Karma

My husband received a phone call several weeks ago from a woman who advised him to “check out his wife online.”  The call precipitated nothing more than a laugh over dinner for us, but it made me start thinking.  Namely, about who made the call.  

I have my own ideas, as Ernie Hemingway has his.  Whether from his list or mine, however, the truth is irrelevant.  I don’t really care about the identity of the perpetrator, but I do wonder just what she hoped to accomplish.  If the goal was to break up my husband and me, I wonder where she might have gotten the idea that such a juvenile prank might break up a marriage and family.

If perhaps she is reading this, I’m going to go out on a limb and just say, please send me an e-mail.  I’d like to hear from her and perhaps she can explain why she choose to engage in behavior that has me harkening back to high school days.

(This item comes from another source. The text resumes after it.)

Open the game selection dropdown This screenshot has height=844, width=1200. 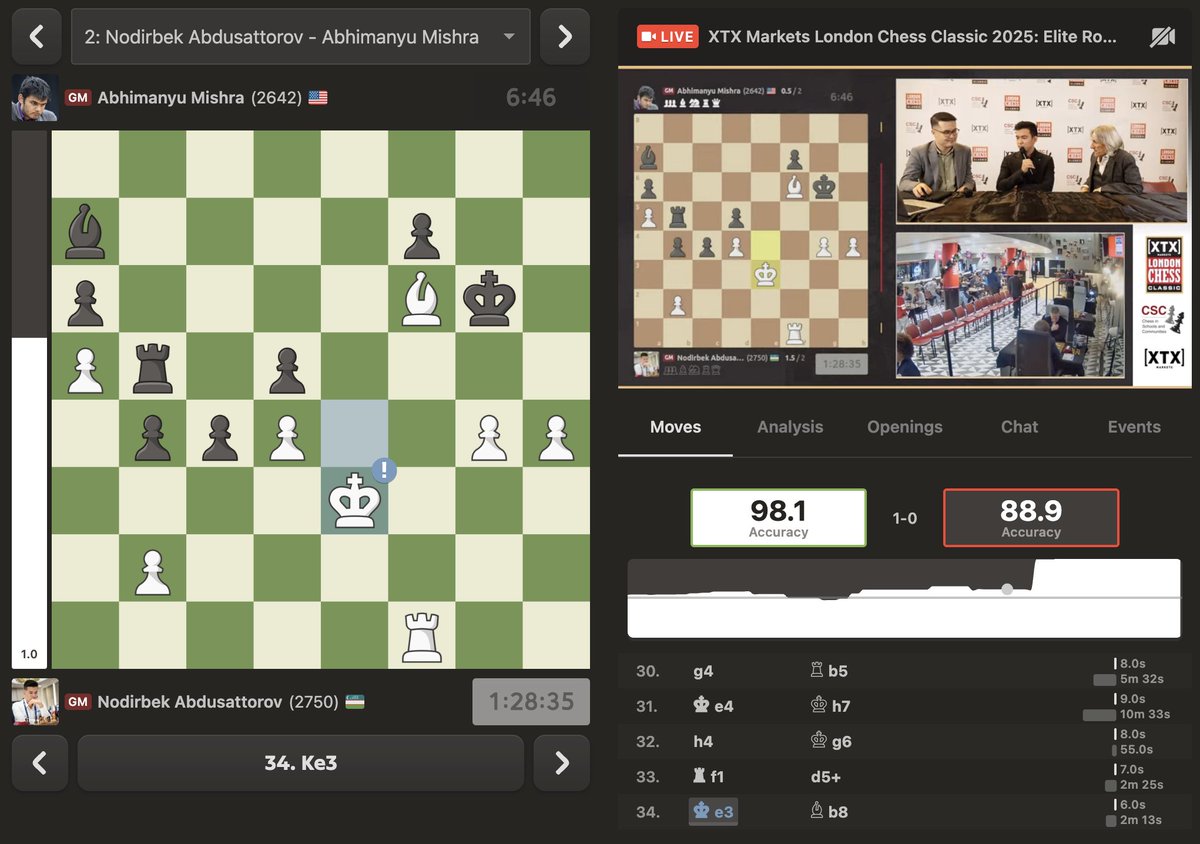300,35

I’ve said it before, and many other much more eloquent writers than I have said it in much better terms, but mean people really suck.  I subscribe to the whole karmic justice theory:  what goes around comes around.  People make mistakes every day, and if a mistake is made, the universe finds a natural way to address that:  it’s called an apology.  

People can choose to accept or not once an apology is offered, but deliberate nastiness and malicious attempts to harm someone or someone’s family?  That’s where karma comes into the equation.  Whoever this unfortunate soul is, she must be insecure, unhappy and really not have very much good in her life such that she feels the need to reach out and deliberately try to harm me, my husband and our five-year old child.  Karma will come back on her, though, and I’m sure in a way that she cannot even imagine at this point.

Wayne Dyer sums it up for me:  “How people treat you is their karma; how you react is yours.”  How this woman treated me, my husband and my marriage is her karma.  My reaction is my karma.  I feel sorry for her that she has such a sad and empty life that trying to stir up trouble in someone else’s life seems like a good option.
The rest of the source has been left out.